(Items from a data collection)

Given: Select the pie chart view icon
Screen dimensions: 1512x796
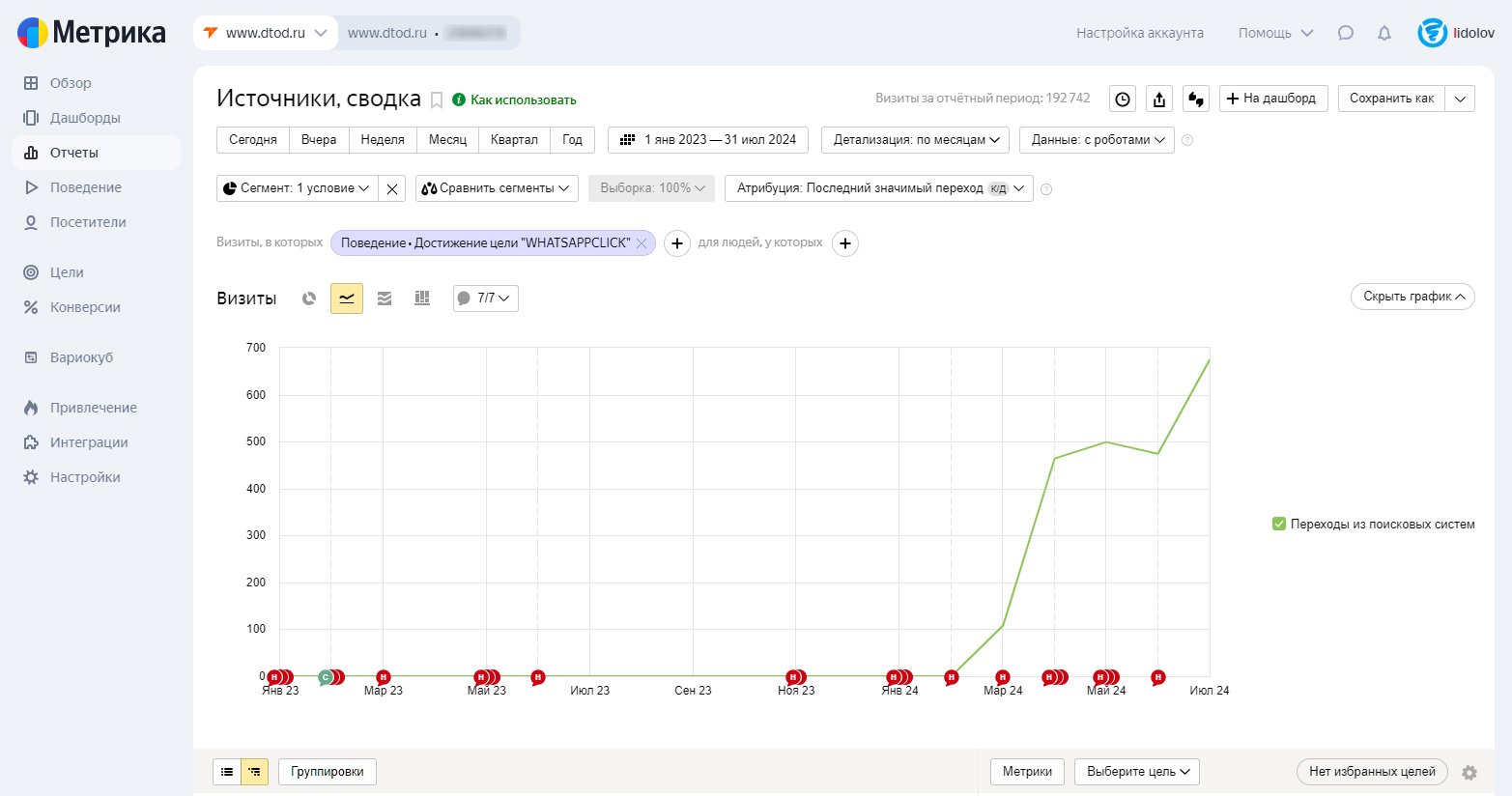Looking at the screenshot, I should pos(309,298).
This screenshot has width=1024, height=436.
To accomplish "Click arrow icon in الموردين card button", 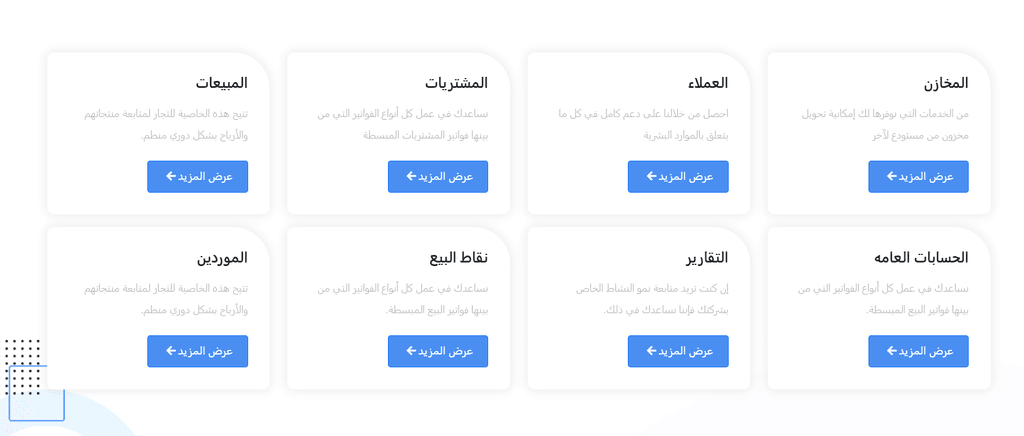I will click(x=170, y=351).
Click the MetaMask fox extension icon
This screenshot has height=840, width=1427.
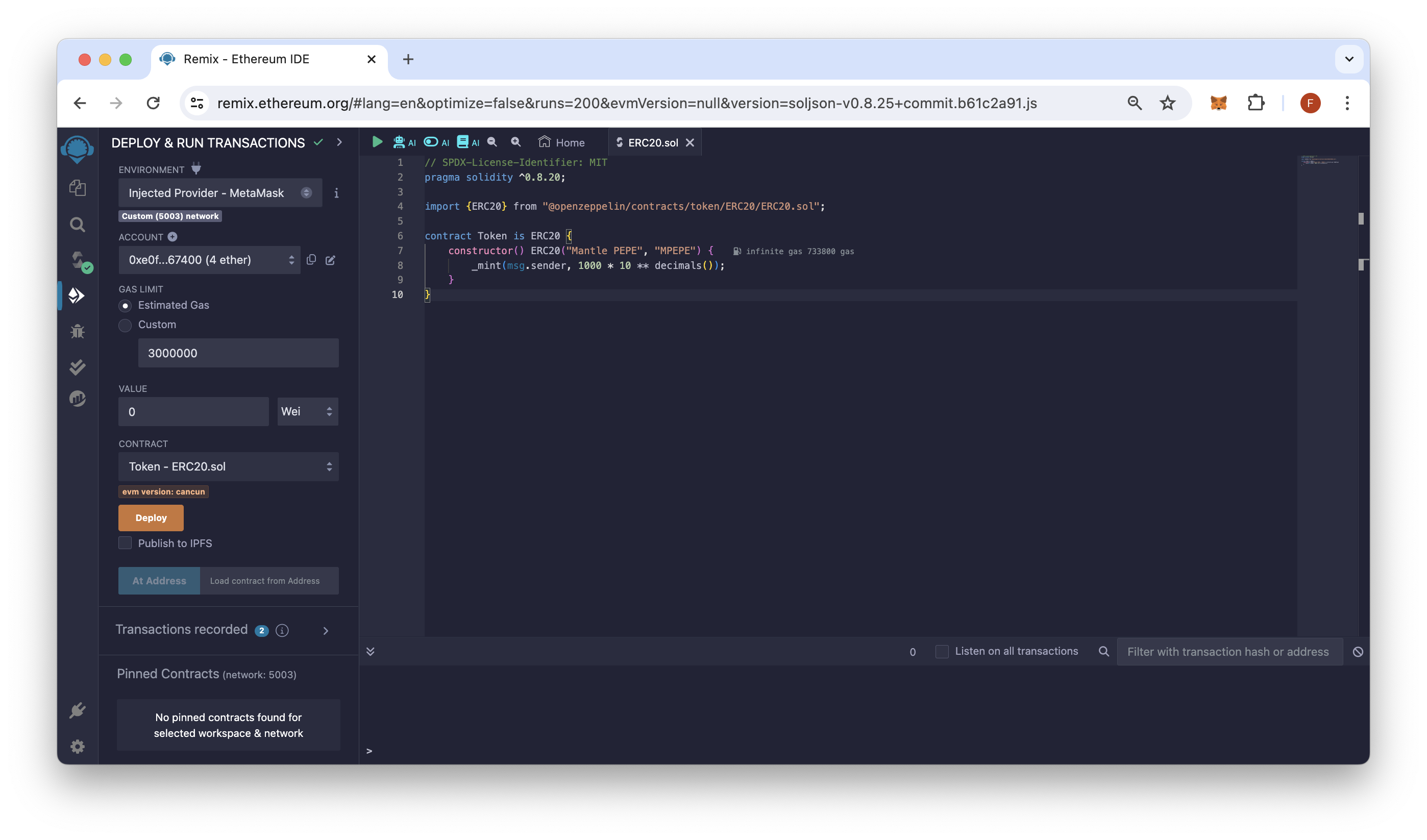1218,103
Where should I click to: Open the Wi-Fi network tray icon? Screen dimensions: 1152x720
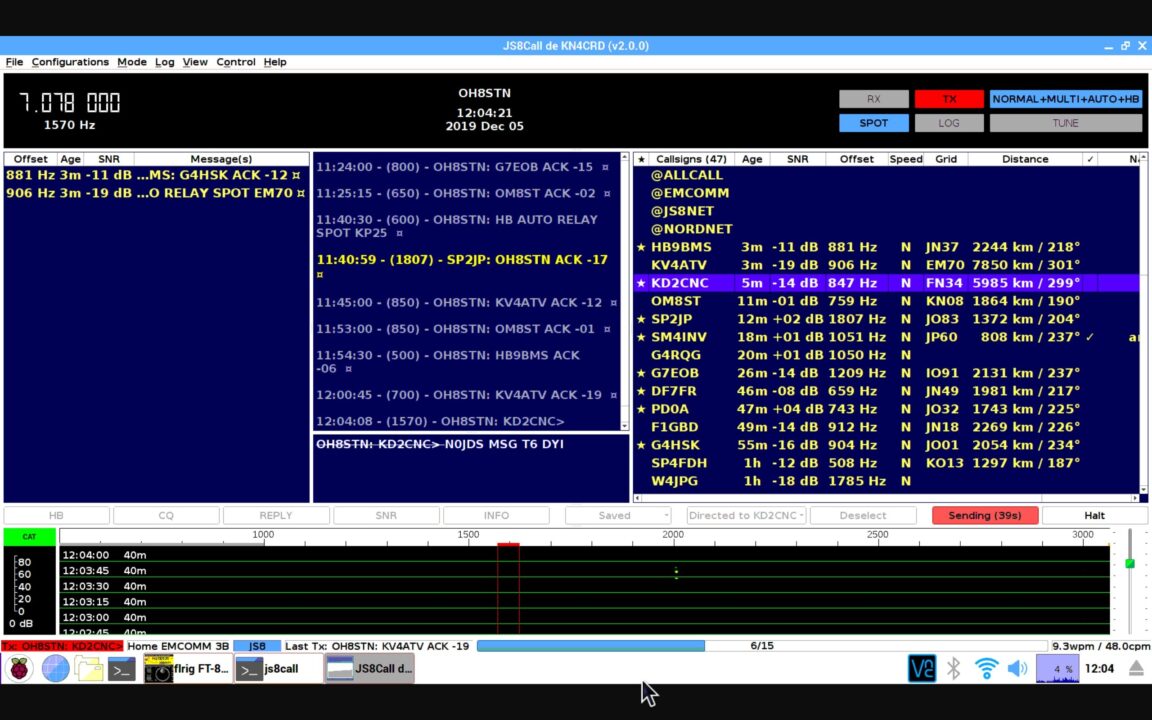pos(986,669)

- [Directions]: Retype the items from the line containing "Click the MetaMask fox extension icon" through the end of the items, including both ends. Leave the pictures out of your answer.

- [Complete output]:
Click the MetaMask fox extension icon
This screenshot has height=840, width=1427.
1218,103
Where should I click to: Open the Wi-Fi network tray icon? Screen dimensions: 1152x720
pos(986,669)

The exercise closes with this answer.